Activity: Which lines in the records below contain the word "agent"? Copy each of them.

Dataset content:
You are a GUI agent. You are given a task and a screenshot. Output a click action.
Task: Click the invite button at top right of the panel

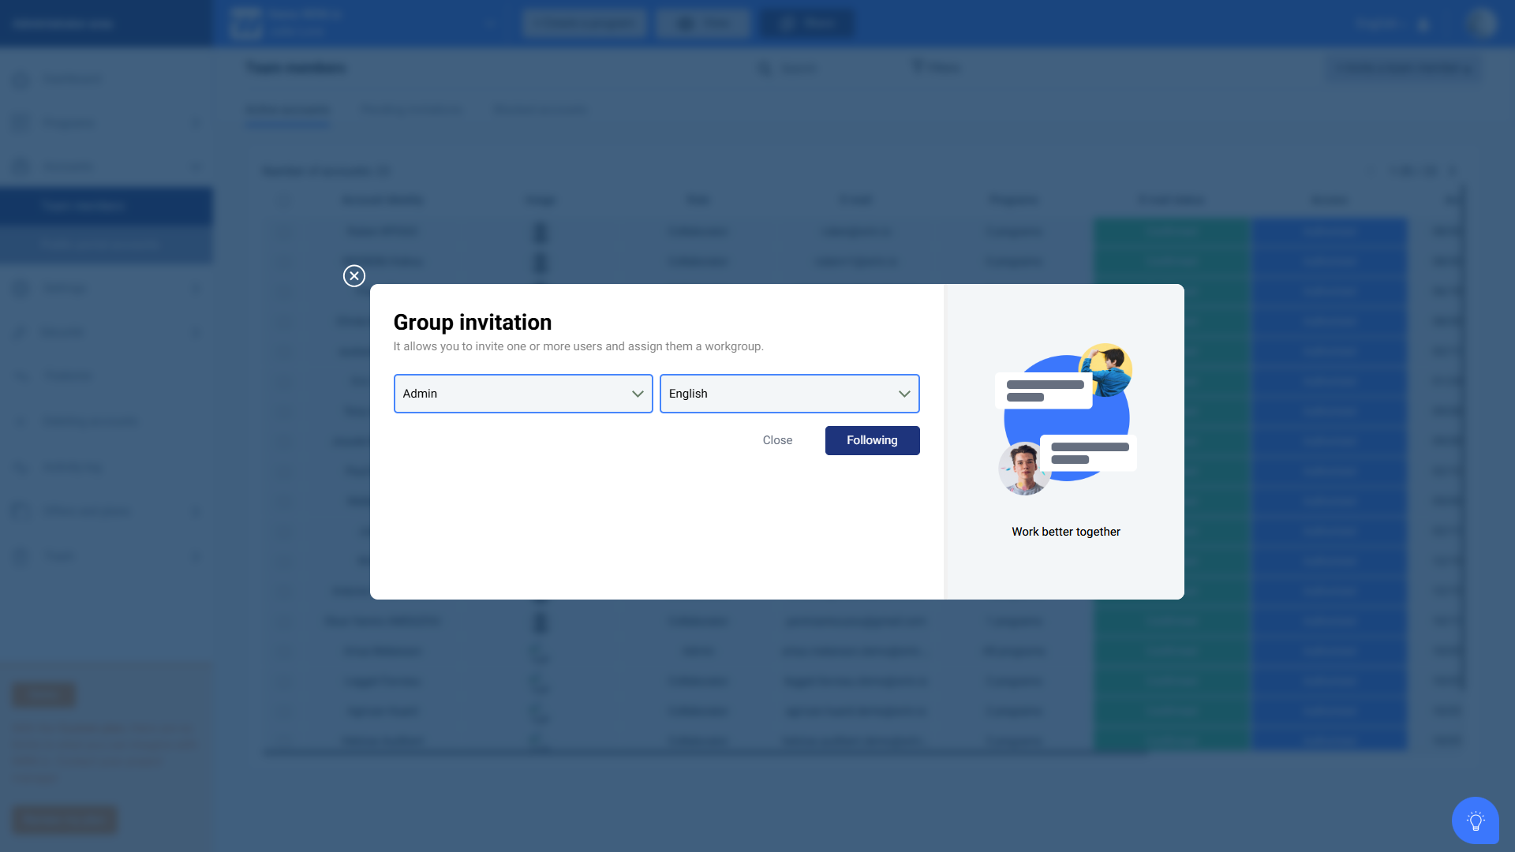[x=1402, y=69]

---

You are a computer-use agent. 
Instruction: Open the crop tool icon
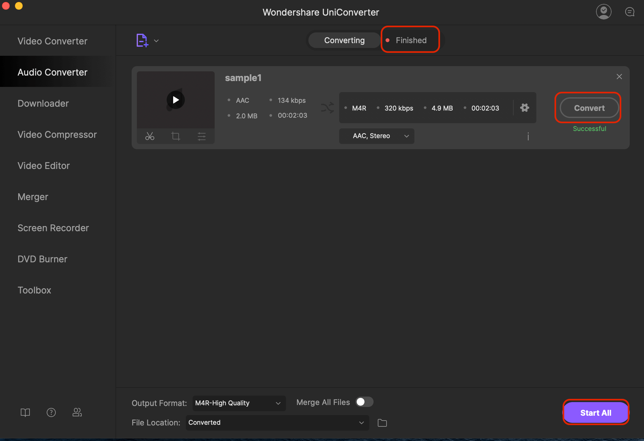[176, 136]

Solution to the exercise:
You are a GUI agent. You are given a task and a screenshot. Output a click action.
You are a computer-use agent. 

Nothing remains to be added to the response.